Kembali Seknas Prabowo Subianto-Sandiaga Uno menggelar diskusi menyoroti berbagai isu aktual yang terjadi seputar pemilu dan pemilihan presiden. Kali ini, tema yang diangkat dalam diskusi di Seknas Prabowo-Sandi adalah "Keamanan Pilpres 2019: Optimisme atau Kekhawatiran."
Diskusi yang digelar di kantor Seknas Prabowo-Sandiaga ini menghadirkan beberapa narasumber yaitu Letjen (Purn) Soeharto, mantan Komandan Jenderal Korps Marinir, Benny K Harman, Ketua DPP Partai Demokrat, Natalius Pigai, mantan Anggota Komnas HAM dan Hendrajit, Direktur Global Future Institute.
Dalam paparannya, Benny K Harman menyoroti soal suksesnya pemilu. Menurutnya, ada dua indikator yang bisa jadi ukuran, sebuah kontestasi politik itu bisa dikatakan sukses. Indikator pertama dengan melihat prosesnya. Dan indikator kedua adalah terkait hasil. Harapan semua orang, terutama adalah yang terlihat langsung dalam kontestasi, proses pemilu bisa berjalan demokratis, transparan, jujur, adil, bebas dan rahasia. Tapi, kata dia, ketika dari sejak proses, pesta demokrasi sudah tak transparan, jangan harap nanti bakal menghasilkan  pemimpin yang sesuai kehendak rakyat.  Pemimpin yang jujur. Kalau dari proses saja pemilu sudah tak transparan, yang muncul adalah kecemasan.
Politikus Partai Demokrat itu dengan terus terang jika melihat proses pemilu 2019, ia merasa cemas. Ia pun berharap, kecemasan itu tak terjadi. Tapi ia yakin, banyak yang cemas dengan proses politik yang sedang berlangsung saat ini. Ia pun berharap, jangan sampai pemilu serentak yang merupakan pertama kali dalam sejarah, prosesnya transparan." Â Jangan sampai kita mendapatkan pemimpin yang prosesnya tidak transparan, tidak adil, dan tidak akuntabel. Masalahnya adalah proses-proses inilah yang mencemaskan. Apakah kita optimis atau cemas, lebih banyak cemasnya," kata dia.
Benny pun kemudian menyinggung soal dana desa. Baginya, kucuran dana desa menjelang pemilu atau saat tahun politik rentan disalahgunakan untuk kepentingan pemilu. Bagi rakyat di desa, 'permainan' dengan memanfaatkan anggaran negara untuk kepentingan politik mungkin tak dipahami. Jangan sampai kemudian.ketidakpahaman ini dimanfaatkan untuk memilih. Oleh sebab itu perlu pengawasan.
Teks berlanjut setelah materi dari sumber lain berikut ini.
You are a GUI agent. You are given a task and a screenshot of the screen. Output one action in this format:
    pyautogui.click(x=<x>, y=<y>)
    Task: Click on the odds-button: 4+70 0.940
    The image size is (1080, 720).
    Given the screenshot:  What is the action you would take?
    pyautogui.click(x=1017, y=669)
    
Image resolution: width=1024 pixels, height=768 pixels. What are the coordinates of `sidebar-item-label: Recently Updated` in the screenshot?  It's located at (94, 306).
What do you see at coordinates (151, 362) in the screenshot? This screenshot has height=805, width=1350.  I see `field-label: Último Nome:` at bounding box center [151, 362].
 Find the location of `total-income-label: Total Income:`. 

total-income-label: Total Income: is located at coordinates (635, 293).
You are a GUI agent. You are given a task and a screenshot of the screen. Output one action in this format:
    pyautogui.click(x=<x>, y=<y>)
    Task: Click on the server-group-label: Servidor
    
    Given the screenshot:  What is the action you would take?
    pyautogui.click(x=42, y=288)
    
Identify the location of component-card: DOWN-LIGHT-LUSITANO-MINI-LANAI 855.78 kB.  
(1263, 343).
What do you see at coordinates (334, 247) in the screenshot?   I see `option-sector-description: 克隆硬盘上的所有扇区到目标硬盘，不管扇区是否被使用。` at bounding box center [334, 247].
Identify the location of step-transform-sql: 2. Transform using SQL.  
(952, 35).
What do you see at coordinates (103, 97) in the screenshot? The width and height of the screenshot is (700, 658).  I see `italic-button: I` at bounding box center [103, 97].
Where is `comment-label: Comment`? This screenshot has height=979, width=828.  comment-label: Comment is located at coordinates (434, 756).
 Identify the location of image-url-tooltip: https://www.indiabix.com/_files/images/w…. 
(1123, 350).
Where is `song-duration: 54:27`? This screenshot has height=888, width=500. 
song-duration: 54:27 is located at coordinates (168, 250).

" Karena itu Timnas Prabowo- Sandi membangun inisiatif baru untuk meyakinkan rakyat jangan mudah tertipu," katanya.
Hal lain yang disinggung Benny, adalah soal netralitas lembaga dan aparatur negara, baik itu TNI, Polri, BIN ataupun Aparatur Sipil Negara (ASN). Ia cemas, jika lembaga dan aparatur negara tidak netral.
" Kita lihat, apakah TNI, Polri, ASN dan BIN netral? Kita cemas. Saya lebih banyak cemasnya," ujarnya.
Kalau lembaga negara tidak netral, maka dampaknya kata Benny akan buruk. Misal, dalam penegakan hukum. Penegakan hukum yang mestinya otonom tanpa intervensi, akan dimainkan sedemikian rupa demi kepentingan kelompok tertentu. Ini sangat berbahaya. Karena mengancam bangunan supremasi hukum yang harusnya dijaga. Hukum harus tetap adil. Kalau ada kesalahan, atau pelanggaran, jangan ada diskriminasi.
" Penegak hukum wajib untuk menegakan hukum secara otonom, kalau memang salah ada manipulasi pelanggaran hukum proses. Baik dua kubu harus proses. Tidak boleh memilih. Untuk mewujudkan harus adil. Kalau  penegakam hukum tidak otonom, rakyat cemas, maka rakyat akan memilih jalannya (main hakim sendiri)," tuturnya.